Delandistrogene Moxeparvovec Gene Therapy in Ambulatory Patients (Aged ≥4 to <8 Years) with Duchenne Muscular Dystrophy: 1-Year Interim Results from Study SRP-9001-103 (ENDEAVOR)

Abstract

Objective: Delandistrogene moxeparvovec is approved in the USA for the treatment of ambulatory patients (4-5 years) with Duchenne muscular dystrophy. ENDEAVOR (SRP-9001-103; NCT04626674) is a single-arm, open-label study to evaluate delandistrogene moxeparvovec micro-dystrophin expression, safety, and functional outcomes following administration of commercial process delandistrogene moxeparvovec.

Methods: In cohort 1 of ENDEAVOR (N = 20), eligible ambulatory males, aged ≥4 to <8 years, received a single intravenous infusion of delandistrogene moxeparvovec (1.33 × 10¹⁴ vg/kg). The primary endpoint was change from baseline (CFBL) to week 12 in delandistrogene moxeparvovec micro-dystrophin by western blot. Additional endpoints evaluated included: safety; vector genome copies; CFBL to week 12 in muscle fiber-localized micro-dystrophin by immunofluorescence; and functional assessments, including North Star Ambulatory Assessment, with comparison with a propensity score-weighted external natural history control.

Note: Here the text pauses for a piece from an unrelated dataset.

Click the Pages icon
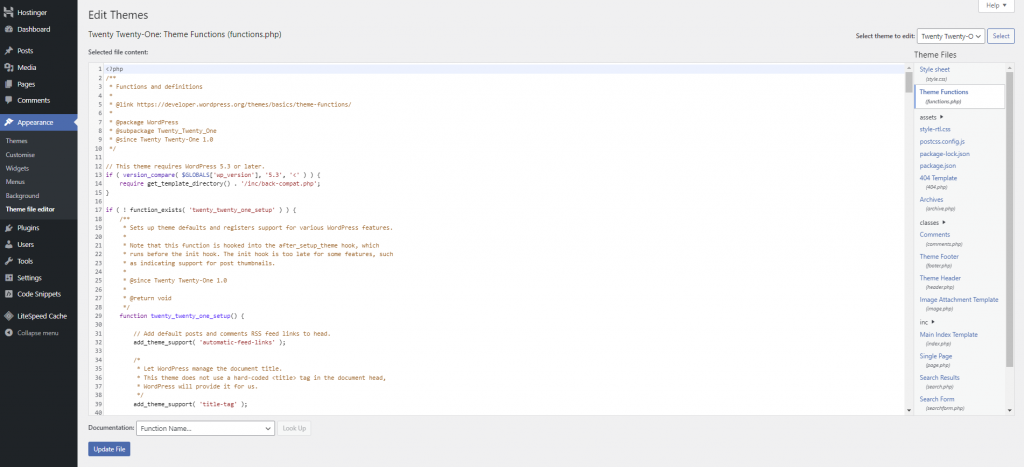1024x467 pixels. [8, 84]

Results: The 1-year safety profile of commercial process delandistrogene moxeparvovec in ENDEAVOR was consistent with safety data reported in other delandistrogene moxeparvovec trials (NCT03375164 and NCT03769116). Delandistrogene moxeparvovec micro-dystrophin expression was robust, with sarcolemmal localization at week 12; mean (SD) CFBL in western blot, 54.2% (42.6); p < 0.0001. At 1 year, patients demonstrated stabilized or improved North Star Ambulatory Assessment total scores; mean (SD) CFBL, +4.0 (3.5). Treatment versus a propensity score-weighted external natural history control demonstrated a statistically significant difference in least squares mean (standard error) CFBL in North Star Ambulatory Assessment, +3.2 (0.6) points; p < 0.0001.

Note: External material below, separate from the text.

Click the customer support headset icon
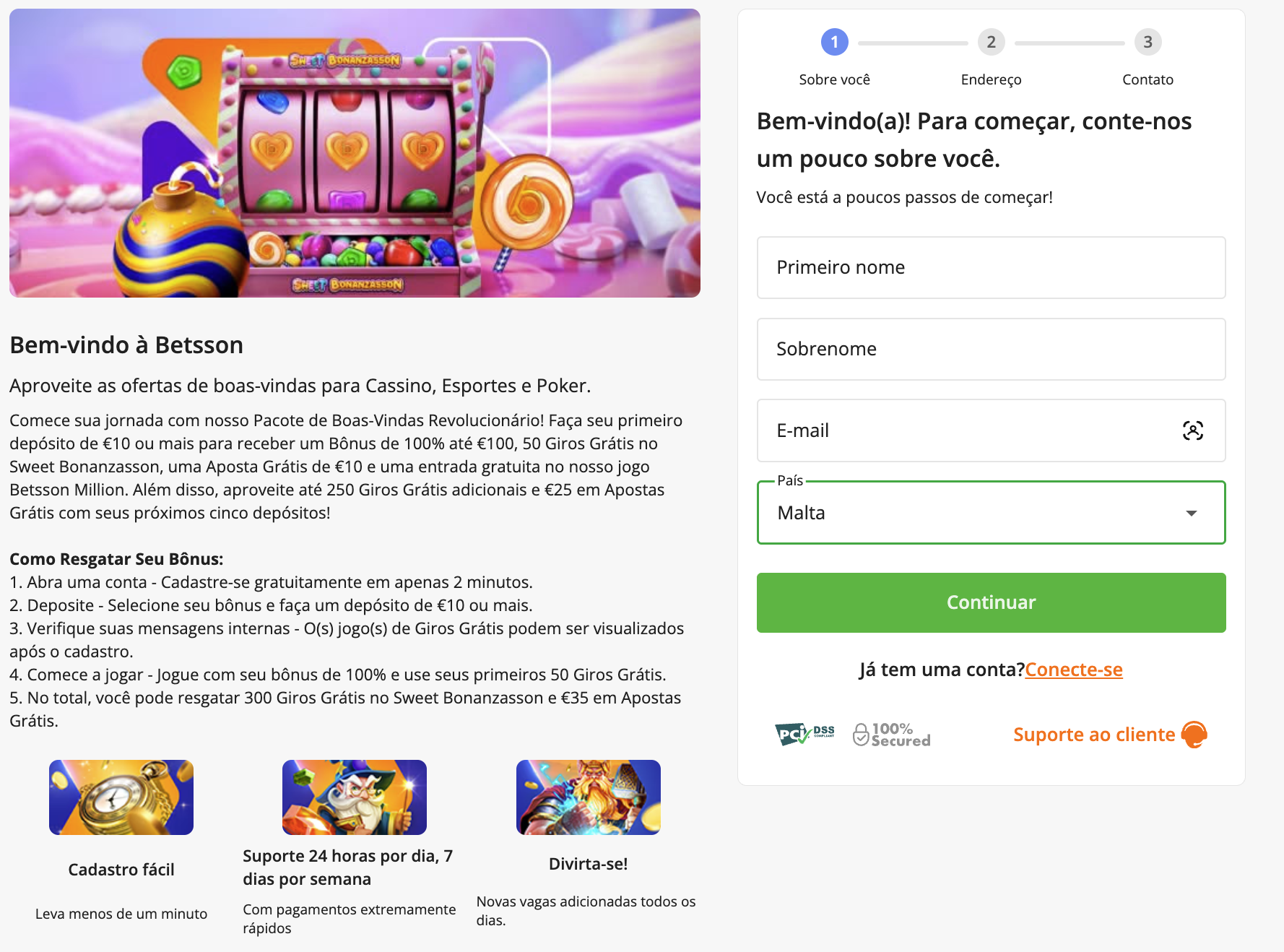1284x952 pixels. click(1194, 735)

Interpretation: Results confirm efficient transduction of muscle by delandistrogene moxeparvovec. One-year post-treatment, delandistrogene moxeparvovec was well tolerated, and demonstrated stabilized or improved motor function, suggesting a clinical benefit for patients with Duchenne muscular dystrophy. ANN NEUROL 2023;94:955-968.